* Exercise inputs:
____________

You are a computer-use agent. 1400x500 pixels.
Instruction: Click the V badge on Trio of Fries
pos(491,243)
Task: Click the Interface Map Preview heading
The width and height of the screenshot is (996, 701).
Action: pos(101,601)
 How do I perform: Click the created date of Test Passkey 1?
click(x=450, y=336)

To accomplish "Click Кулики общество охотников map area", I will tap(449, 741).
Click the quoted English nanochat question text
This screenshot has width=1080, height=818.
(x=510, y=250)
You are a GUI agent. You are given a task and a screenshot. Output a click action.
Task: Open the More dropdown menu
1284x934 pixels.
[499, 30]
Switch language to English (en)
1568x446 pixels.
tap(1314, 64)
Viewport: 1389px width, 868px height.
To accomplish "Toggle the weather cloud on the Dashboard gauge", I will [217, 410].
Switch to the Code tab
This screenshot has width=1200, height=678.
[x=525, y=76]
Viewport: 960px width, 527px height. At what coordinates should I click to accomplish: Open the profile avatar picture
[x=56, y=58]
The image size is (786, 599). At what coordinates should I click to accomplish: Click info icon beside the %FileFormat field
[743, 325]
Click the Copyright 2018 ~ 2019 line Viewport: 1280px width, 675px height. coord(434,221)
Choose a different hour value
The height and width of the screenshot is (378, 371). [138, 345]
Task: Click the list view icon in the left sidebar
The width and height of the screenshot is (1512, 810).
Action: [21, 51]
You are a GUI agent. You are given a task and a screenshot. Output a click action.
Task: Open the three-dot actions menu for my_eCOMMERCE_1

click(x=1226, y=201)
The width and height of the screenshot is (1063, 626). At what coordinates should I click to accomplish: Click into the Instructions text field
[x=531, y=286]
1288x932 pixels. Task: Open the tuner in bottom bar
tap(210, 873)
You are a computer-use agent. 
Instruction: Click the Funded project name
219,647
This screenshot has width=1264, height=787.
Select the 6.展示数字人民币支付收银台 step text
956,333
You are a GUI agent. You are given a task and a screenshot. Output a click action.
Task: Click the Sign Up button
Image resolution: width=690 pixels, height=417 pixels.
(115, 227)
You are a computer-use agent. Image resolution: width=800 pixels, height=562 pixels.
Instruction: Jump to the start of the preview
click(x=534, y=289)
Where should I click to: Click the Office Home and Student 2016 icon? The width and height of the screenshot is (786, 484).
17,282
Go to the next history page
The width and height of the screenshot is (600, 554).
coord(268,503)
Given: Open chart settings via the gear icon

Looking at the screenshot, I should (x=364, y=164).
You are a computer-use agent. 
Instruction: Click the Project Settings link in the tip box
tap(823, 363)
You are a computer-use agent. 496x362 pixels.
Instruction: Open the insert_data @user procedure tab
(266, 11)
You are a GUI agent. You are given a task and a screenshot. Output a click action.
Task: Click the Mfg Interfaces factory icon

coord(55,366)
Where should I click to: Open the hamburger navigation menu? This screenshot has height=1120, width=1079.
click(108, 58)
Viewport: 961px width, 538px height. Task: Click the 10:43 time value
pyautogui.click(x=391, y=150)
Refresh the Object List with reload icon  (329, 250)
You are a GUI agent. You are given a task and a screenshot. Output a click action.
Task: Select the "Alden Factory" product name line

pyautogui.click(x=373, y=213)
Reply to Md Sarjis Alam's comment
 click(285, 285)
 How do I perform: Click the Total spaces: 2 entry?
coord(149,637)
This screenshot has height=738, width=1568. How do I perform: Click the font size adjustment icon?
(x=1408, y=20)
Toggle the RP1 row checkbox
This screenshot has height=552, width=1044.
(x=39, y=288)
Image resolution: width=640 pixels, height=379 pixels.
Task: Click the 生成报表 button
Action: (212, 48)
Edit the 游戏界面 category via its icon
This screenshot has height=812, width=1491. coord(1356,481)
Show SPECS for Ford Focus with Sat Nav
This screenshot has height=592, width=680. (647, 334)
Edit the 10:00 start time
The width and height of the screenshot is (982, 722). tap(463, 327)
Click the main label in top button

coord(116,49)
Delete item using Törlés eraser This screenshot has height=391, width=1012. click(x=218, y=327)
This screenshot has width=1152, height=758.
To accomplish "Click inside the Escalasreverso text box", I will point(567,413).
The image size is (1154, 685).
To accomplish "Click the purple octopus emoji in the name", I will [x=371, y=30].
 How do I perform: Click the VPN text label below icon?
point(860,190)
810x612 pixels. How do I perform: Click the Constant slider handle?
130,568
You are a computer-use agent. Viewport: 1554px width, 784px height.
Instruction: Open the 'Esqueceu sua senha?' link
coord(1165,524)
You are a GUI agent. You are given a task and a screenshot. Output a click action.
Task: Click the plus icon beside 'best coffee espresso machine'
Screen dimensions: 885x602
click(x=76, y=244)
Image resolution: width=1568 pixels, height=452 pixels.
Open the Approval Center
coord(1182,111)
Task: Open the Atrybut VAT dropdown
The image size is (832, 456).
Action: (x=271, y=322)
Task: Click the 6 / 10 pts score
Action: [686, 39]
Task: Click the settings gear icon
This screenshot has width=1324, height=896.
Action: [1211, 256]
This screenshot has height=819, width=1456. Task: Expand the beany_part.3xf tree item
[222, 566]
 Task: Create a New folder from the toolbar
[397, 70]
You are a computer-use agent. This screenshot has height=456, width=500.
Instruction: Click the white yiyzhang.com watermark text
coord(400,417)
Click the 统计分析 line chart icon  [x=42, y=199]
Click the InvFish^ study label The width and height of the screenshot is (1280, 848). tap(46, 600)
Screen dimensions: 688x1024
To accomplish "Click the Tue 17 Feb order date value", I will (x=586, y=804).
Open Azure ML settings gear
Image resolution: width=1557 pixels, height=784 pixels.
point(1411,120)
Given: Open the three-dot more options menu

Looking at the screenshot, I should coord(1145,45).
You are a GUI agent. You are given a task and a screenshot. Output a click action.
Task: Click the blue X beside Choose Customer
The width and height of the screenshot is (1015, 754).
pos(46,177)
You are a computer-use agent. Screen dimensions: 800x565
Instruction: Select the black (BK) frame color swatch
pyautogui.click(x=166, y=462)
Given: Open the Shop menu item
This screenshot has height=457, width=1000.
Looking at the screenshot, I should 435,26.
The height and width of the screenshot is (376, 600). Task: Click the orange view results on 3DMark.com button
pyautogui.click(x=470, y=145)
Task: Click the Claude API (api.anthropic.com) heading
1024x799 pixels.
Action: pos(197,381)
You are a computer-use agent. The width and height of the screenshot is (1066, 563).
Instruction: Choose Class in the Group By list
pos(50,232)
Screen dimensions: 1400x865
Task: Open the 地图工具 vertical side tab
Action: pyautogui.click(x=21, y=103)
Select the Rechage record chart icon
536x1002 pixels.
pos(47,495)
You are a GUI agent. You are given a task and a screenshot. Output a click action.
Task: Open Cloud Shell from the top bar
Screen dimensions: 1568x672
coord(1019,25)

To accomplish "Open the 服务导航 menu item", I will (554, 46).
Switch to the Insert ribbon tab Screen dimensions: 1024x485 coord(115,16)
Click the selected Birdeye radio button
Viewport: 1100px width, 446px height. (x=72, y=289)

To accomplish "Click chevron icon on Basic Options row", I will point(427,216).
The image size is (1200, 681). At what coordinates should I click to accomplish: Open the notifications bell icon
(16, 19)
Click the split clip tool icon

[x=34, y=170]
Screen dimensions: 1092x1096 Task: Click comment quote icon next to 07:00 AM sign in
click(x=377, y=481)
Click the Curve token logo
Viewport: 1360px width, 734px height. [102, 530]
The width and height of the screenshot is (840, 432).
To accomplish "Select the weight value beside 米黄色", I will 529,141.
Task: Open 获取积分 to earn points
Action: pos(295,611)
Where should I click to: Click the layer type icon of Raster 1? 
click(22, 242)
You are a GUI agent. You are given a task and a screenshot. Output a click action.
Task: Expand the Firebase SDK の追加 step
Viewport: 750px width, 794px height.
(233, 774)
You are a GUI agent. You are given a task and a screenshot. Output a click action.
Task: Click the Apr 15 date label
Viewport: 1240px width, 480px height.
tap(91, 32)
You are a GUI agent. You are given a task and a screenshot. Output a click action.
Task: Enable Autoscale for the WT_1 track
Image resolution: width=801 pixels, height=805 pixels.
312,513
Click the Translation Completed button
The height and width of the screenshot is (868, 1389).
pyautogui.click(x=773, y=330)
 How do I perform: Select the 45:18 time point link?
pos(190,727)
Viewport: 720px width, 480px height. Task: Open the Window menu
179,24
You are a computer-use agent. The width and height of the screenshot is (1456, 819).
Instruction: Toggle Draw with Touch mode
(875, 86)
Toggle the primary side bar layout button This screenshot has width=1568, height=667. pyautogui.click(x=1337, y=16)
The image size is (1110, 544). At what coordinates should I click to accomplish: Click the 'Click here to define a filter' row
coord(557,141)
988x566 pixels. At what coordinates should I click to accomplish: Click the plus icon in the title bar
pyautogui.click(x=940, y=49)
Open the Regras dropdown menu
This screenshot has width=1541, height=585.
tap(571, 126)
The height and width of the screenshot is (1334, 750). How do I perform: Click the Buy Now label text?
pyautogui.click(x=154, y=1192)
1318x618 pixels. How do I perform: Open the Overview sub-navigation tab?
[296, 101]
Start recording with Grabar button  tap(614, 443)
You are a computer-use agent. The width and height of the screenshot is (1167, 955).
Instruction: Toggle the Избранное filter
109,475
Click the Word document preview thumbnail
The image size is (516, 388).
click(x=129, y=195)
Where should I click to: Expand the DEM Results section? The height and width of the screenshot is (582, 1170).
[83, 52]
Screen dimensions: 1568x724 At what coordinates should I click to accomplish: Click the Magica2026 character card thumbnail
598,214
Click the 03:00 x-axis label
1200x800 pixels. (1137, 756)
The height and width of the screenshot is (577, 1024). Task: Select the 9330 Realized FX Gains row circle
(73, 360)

____________

* Goal of the exercise:
Copy the entries verbatim, beginning with the line containing "The height and width of the screenshot is (376, 600)." and ending after the line containing "will (554, 46).".

* Answer to the problem:
The height and width of the screenshot is (376, 600). Task: Click the orange view results on 3DMark.com button
pyautogui.click(x=470, y=145)
Task: Click the Claude API (api.anthropic.com) heading
1024x799 pixels.
Action: pos(197,381)
You are a computer-use agent. The width and height of the screenshot is (1066, 563).
Instruction: Choose Class in the Group By list
pos(50,232)
Screen dimensions: 1400x865
Task: Open the 地图工具 vertical side tab
Action: pyautogui.click(x=21, y=103)
Select the Rechage record chart icon
536x1002 pixels.
pos(47,495)
You are a GUI agent. You are given a task and a screenshot. Output a click action.
Task: Open Cloud Shell from the top bar
Screen dimensions: 1568x672
coord(1019,25)

To accomplish "Open the 服务导航 menu item", I will (554, 46).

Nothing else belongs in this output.